**** Provided records ****

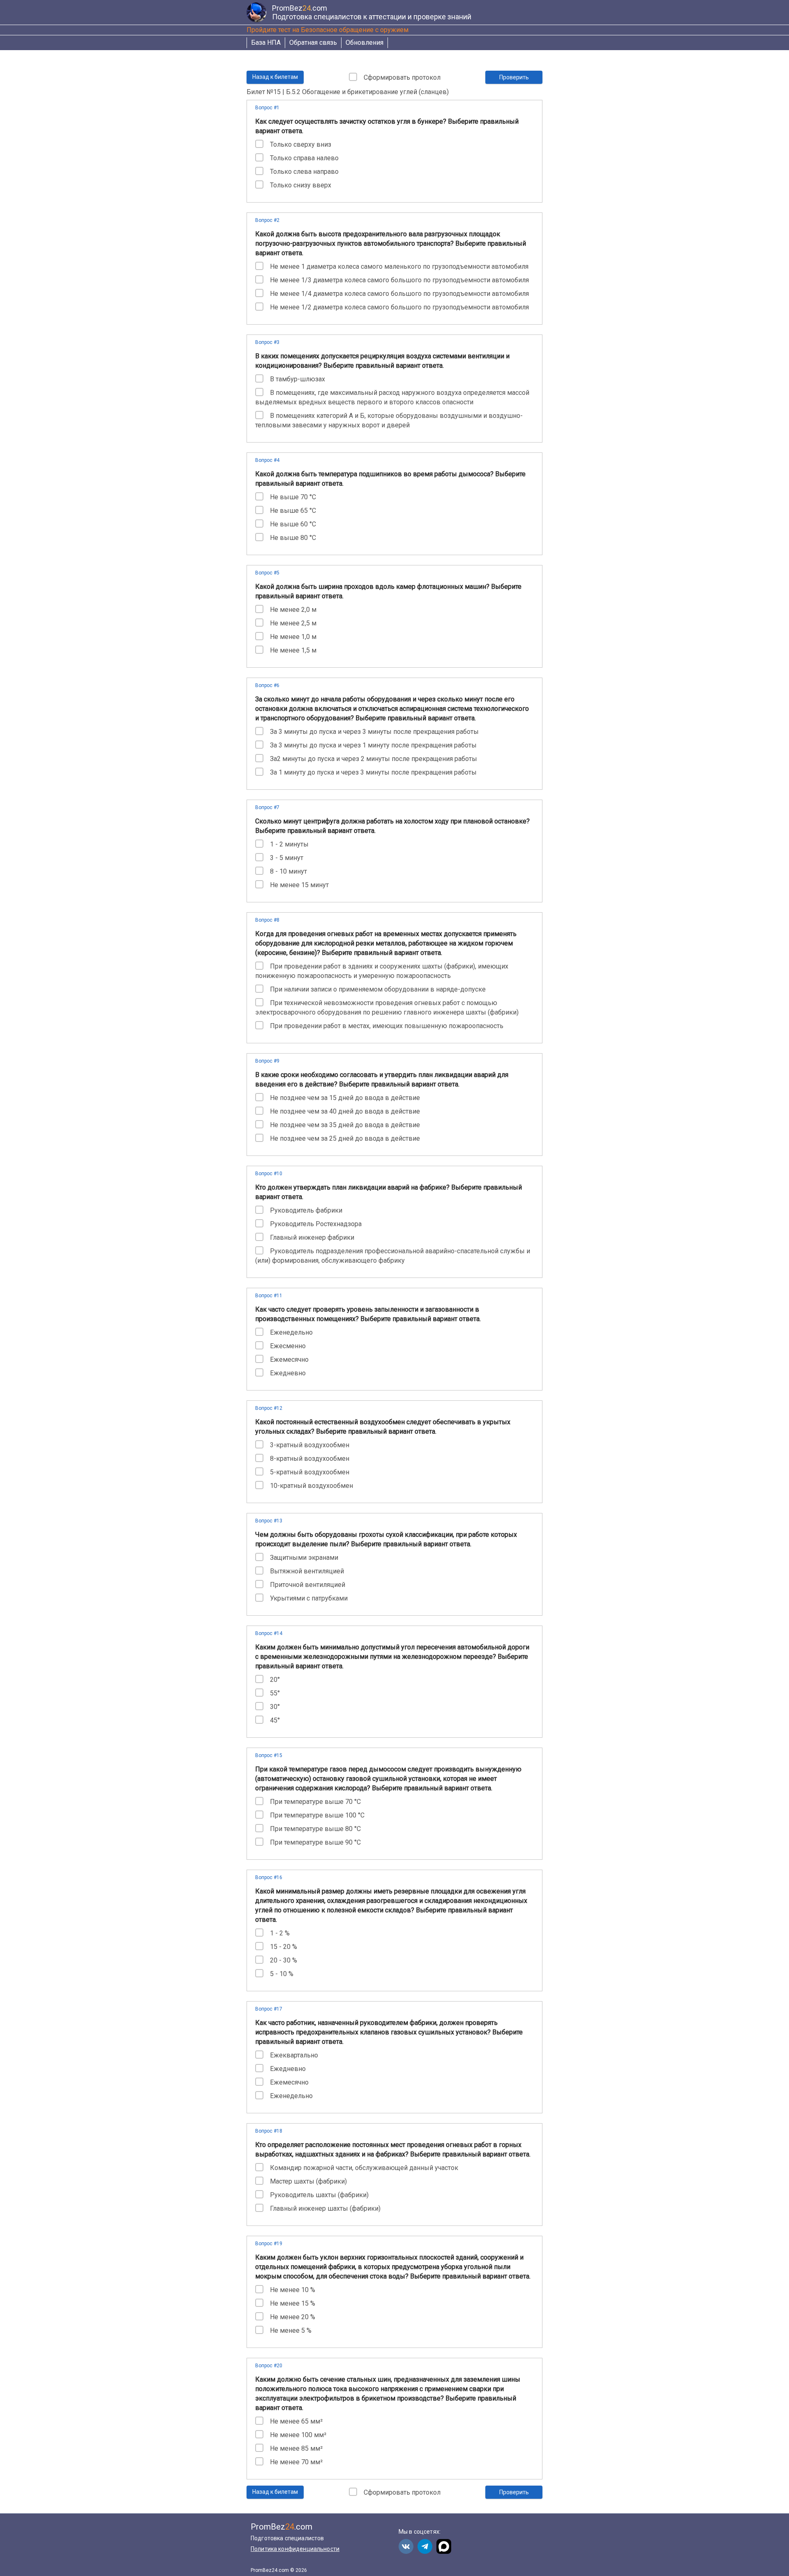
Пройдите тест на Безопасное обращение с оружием (327, 30)
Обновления (364, 42)
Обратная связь (313, 42)
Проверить (514, 77)
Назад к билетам (275, 77)
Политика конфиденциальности (295, 2549)
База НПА (266, 42)
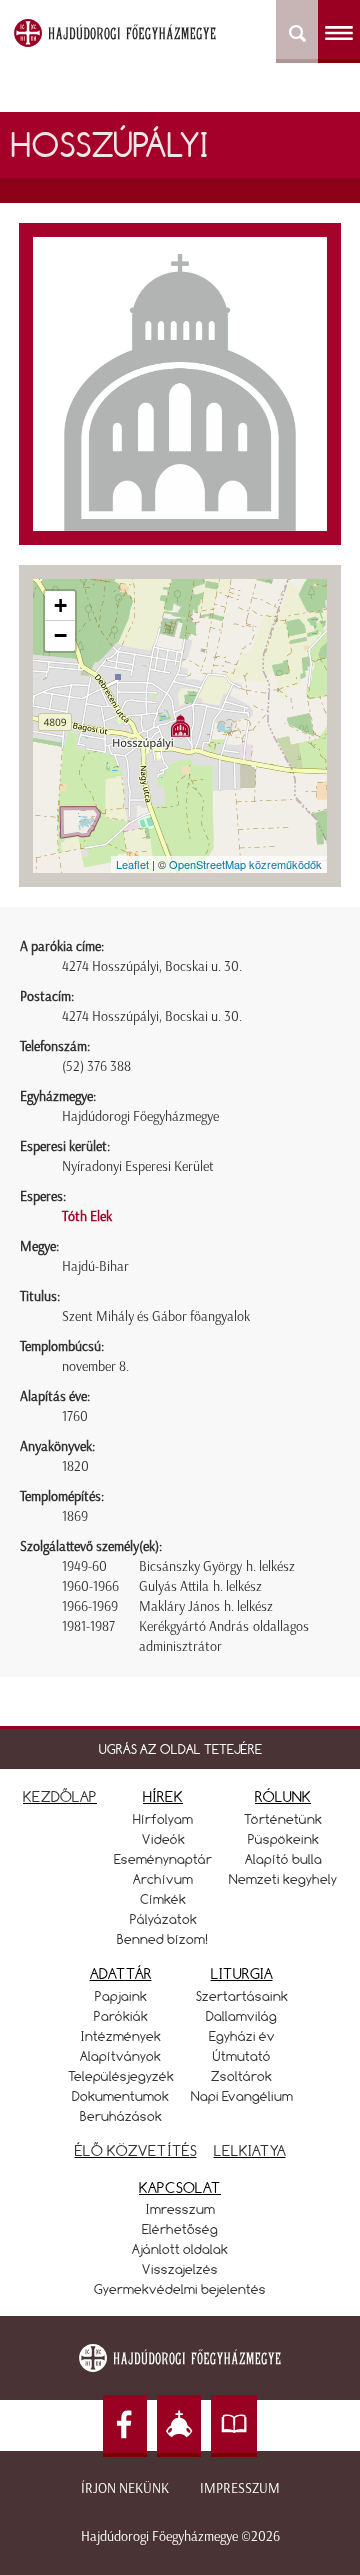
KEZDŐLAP (60, 1796)
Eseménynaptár (163, 1859)
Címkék (163, 1899)
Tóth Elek (87, 1216)
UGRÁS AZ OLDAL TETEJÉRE (180, 1749)
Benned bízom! (163, 1939)
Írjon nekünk (125, 2488)
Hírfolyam (163, 1819)
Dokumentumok (120, 2096)
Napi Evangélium (242, 2096)
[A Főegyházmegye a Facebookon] (125, 2426)
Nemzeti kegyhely (283, 1879)
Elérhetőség (180, 2229)
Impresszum (240, 2488)
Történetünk (283, 1819)
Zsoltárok (241, 2076)
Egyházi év (242, 2036)
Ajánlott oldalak (180, 2249)
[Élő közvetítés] (179, 2426)
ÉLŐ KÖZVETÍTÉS (136, 2150)
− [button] (60, 635)
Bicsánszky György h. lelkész (217, 1566)
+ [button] (60, 605)
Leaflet (132, 864)
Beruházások (121, 2116)
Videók (163, 1839)
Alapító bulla (283, 1859)
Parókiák (121, 2016)
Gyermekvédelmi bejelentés (180, 2289)
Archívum (163, 1879)
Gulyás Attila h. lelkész (200, 1586)
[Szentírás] (234, 2426)
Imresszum (180, 2209)
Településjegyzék (121, 2076)
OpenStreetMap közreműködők (245, 864)
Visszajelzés (180, 2269)
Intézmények (121, 2036)
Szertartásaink (242, 1996)
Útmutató (242, 2056)
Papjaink (121, 1996)
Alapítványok (120, 2056)
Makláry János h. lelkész (206, 1606)
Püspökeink (283, 1839)
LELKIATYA (250, 2150)
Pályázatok (163, 1919)
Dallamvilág (241, 2016)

****

> What you are asked to do
Reproduce, exactly as they stand in the data above, the lines from the one that holds "Videók (163, 1839)" to the one that holds "Püspökeink (283, 1839)", inclusive.

> Task answer
Videók (163, 1839)
Alapító bulla (283, 1859)
Parókiák (121, 2016)
Gyermekvédelmi bejelentés (180, 2289)
Archívum (163, 1879)
Gulyás Attila h. lelkész (200, 1586)
[Szentírás] (234, 2426)
Imresszum (180, 2209)
Településjegyzék (121, 2076)
OpenStreetMap közreműködők (245, 864)
Visszajelzés (180, 2269)
Intézmények (121, 2036)
Szertartásaink (242, 1996)
Útmutató (242, 2056)
Papjaink (121, 1996)
Alapítványok (120, 2056)
Makláry János h. lelkész (206, 1606)
Püspökeink (283, 1839)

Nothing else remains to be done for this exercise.